*DIRECTIONS FOR THIS TASK*
Your job is to write out each record precisely as it stands.

Saved entries
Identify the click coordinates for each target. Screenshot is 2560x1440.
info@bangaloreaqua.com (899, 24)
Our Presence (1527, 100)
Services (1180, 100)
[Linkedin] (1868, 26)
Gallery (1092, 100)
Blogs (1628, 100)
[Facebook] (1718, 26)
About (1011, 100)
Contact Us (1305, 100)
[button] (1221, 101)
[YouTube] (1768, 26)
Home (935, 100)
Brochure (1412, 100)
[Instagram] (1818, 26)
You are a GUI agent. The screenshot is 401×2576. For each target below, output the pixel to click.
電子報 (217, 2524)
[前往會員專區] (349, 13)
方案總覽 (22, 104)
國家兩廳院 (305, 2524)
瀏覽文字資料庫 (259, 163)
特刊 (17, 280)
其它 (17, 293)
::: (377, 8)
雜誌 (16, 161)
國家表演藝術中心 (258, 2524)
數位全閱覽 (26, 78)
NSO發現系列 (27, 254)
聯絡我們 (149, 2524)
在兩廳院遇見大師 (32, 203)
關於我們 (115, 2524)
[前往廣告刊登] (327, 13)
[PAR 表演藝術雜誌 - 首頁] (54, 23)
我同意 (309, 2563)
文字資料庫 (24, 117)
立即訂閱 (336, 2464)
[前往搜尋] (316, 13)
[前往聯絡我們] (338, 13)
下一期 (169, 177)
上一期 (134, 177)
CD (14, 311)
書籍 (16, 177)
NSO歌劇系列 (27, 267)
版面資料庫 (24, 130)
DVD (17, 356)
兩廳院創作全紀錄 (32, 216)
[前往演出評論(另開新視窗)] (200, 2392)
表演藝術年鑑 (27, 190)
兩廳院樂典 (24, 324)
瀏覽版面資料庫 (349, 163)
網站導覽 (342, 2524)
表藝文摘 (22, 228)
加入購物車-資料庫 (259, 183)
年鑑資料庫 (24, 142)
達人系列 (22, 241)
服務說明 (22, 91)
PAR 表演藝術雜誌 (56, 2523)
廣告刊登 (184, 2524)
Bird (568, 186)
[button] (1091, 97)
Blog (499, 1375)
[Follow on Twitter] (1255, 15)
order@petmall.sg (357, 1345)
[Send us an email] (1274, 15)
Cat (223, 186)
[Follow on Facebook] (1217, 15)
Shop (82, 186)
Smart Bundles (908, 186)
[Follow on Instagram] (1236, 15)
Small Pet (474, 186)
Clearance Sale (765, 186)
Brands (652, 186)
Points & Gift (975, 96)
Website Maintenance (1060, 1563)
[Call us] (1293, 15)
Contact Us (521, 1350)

*EXERCISE RESPONSE*
Identify the click coordinates for each target. Screenshot is 2560x1440.
info@bangaloreaqua.com (899, 24)
Our Presence (1527, 100)
Services (1180, 100)
[Linkedin] (1868, 26)
Gallery (1092, 100)
Blogs (1628, 100)
[Facebook] (1718, 26)
About (1011, 100)
Contact Us (1305, 100)
[button] (1221, 101)
[YouTube] (1768, 26)
Home (935, 100)
Brochure (1412, 100)
[Instagram] (1818, 26)
You are a GUI agent. The screenshot is 401×2576. For each target below, output the pixel to click.
電子報 (217, 2524)
[前往會員專區] (349, 13)
方案總覽 (22, 104)
國家兩廳院 (305, 2524)
瀏覽文字資料庫 (259, 163)
特刊 (17, 280)
其它 (17, 293)
::: (377, 8)
雜誌 (16, 161)
國家表演藝術中心 (258, 2524)
數位全閱覽 (26, 78)
NSO發現系列 (27, 254)
聯絡我們 (149, 2524)
在兩廳院遇見大師 (32, 203)
關於我們 (115, 2524)
[前往廣告刊登] (327, 13)
[PAR 表演藝術雜誌 - 首頁] (54, 23)
我同意 (309, 2563)
文字資料庫 (24, 117)
立即訂閱 (336, 2464)
[前往搜尋] (316, 13)
[前往聯絡我們] (338, 13)
下一期 (169, 177)
上一期 (134, 177)
CD (14, 311)
書籍 (16, 177)
NSO歌劇系列 (27, 267)
版面資料庫 (24, 130)
DVD (17, 356)
兩廳院創作全紀錄 (32, 216)
[前往演出評論(另開新視窗)] (200, 2392)
表演藝術年鑑 (27, 190)
兩廳院樂典 (24, 324)
瀏覽版面資料庫 (349, 163)
網站導覽 (342, 2524)
表藝文摘 (22, 228)
加入購物車-資料庫 (259, 183)
年鑑資料庫 (24, 142)
達人系列 (22, 241)
服務說明 (22, 91)
PAR 表演藝術雜誌 (56, 2523)
廣告刊登 (184, 2524)
Bird (568, 186)
[button] (1091, 97)
Blog (499, 1375)
[Follow on Twitter] (1255, 15)
order@petmall.sg (357, 1345)
[Send us an email] (1274, 15)
Cat (223, 186)
[Follow on Facebook] (1217, 15)
Shop (82, 186)
Smart Bundles (908, 186)
[Follow on Instagram] (1236, 15)
Small Pet (474, 186)
Clearance Sale (765, 186)
Brands (652, 186)
Points & Gift (975, 96)
Website Maintenance (1060, 1563)
[Call us] (1293, 15)
Contact Us (521, 1350)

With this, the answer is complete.